I maintain that orchids are not difficult, they're just different. Different rules. And the fact is that people are often exposed to discount store plants that have received poor care...which reinforces the idea that they're difficult.
The most commonly seen problem with Phalaenopsis is plant collapse or withering leaves, which typically is one of two things: (1) water stress, (2) rot disease.
(1) Water stress can be either too often or way to infrequent watering. I'm sure you can see how too little water leaves to dessicated leaves. But too frequent watering or media that stays wet too long can result in an appearance that looks the same because it can lead to the roots rotting. No roots means nothing to take in water with, so the leaves can't survive.
Most orchids, phalaenopsis included, are epiphytes, and live in areas where they camp out on trees. They get plenty of rain, but its breezy up in a tree so they dry off pretty often too. So in a pot they need a porous mix that holds air and water. It also helps to make sure they're snug in their pot (root bound), which reduces the amount of stagnant moisture in the pot.

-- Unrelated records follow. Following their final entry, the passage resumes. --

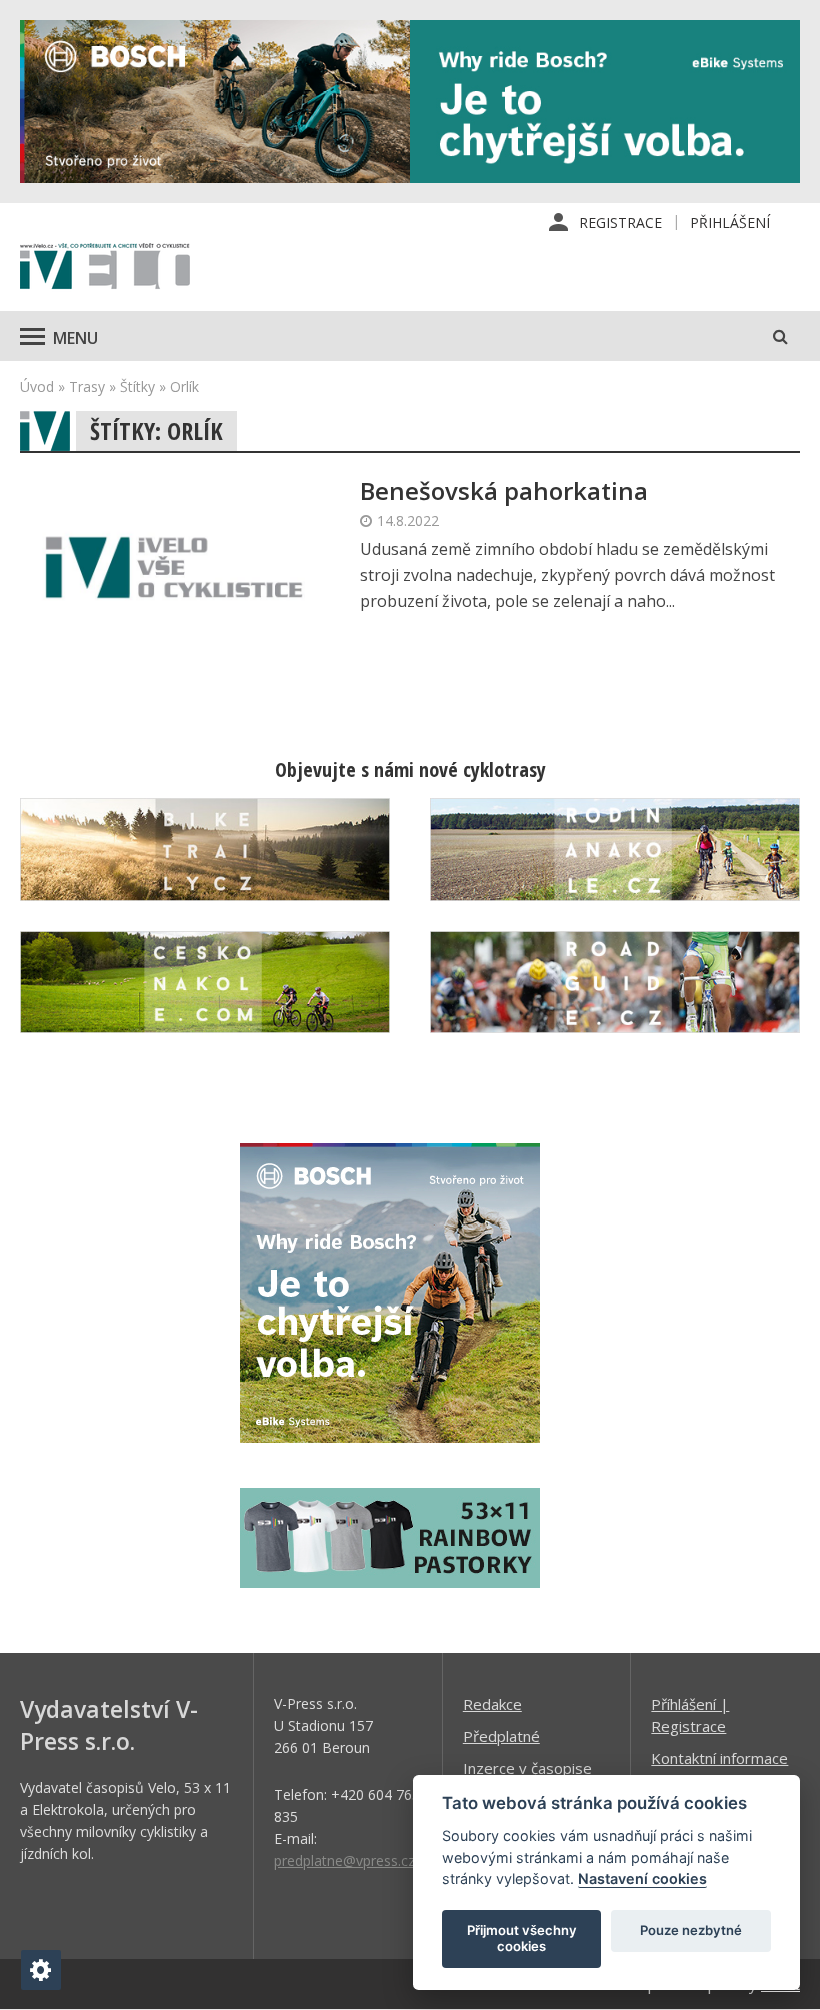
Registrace (620, 222)
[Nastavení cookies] (41, 1970)
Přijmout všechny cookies (522, 1938)
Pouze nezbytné (691, 1930)
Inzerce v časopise (527, 1768)
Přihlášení (730, 222)
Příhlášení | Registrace (690, 1715)
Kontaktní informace (719, 1758)
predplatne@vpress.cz (344, 1860)
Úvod (37, 386)
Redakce (492, 1704)
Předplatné (501, 1736)
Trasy (87, 386)
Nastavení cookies (642, 1878)
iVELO (105, 268)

Water well when its time to water, then let them dry out a bit before watering again. Stick your finger in the pot and feel around. Should be dry at least 2 inches down, then water well again. Also don't let them sit in water (if they're really dry, you can do that for maybe 20min, but not for a day or more like you can do with some plants). Some people put these things in what looks like regular potting soil. I personally think this is a recipe for trouble because it can stay so wet.
When you pick a plant, look for one with lots of hard white (or silver) roots with green (or purple) tips. If you grab it by the leaves, it should be stable and should bring the whole pot with it, within reason. If its freshly potted, or a slipper orchid, or in a heavy clay pot it might not, but it should still feel firmly associated with that pot.
To check for root problems, yank that thing out of the pot and look at the roots. They should be firm and kinda white. If they're dark brown and squishy, there's a problem.
(2) Other rot diseases are less common, but do happen. Again using the example of the Phalaenopsis, if water sits in the crown of the plant, this can lead to fungus or bacterial rots that will kill the center of the plant and the whole thing will collapse. How to avoid this? (a) Don't bother with misting your plants, (b) when you water, just water the media and not the leaves, (c) if you water with a hose (say in a greenhouse), make sure there's a fan that moves air about so the leaves dry off.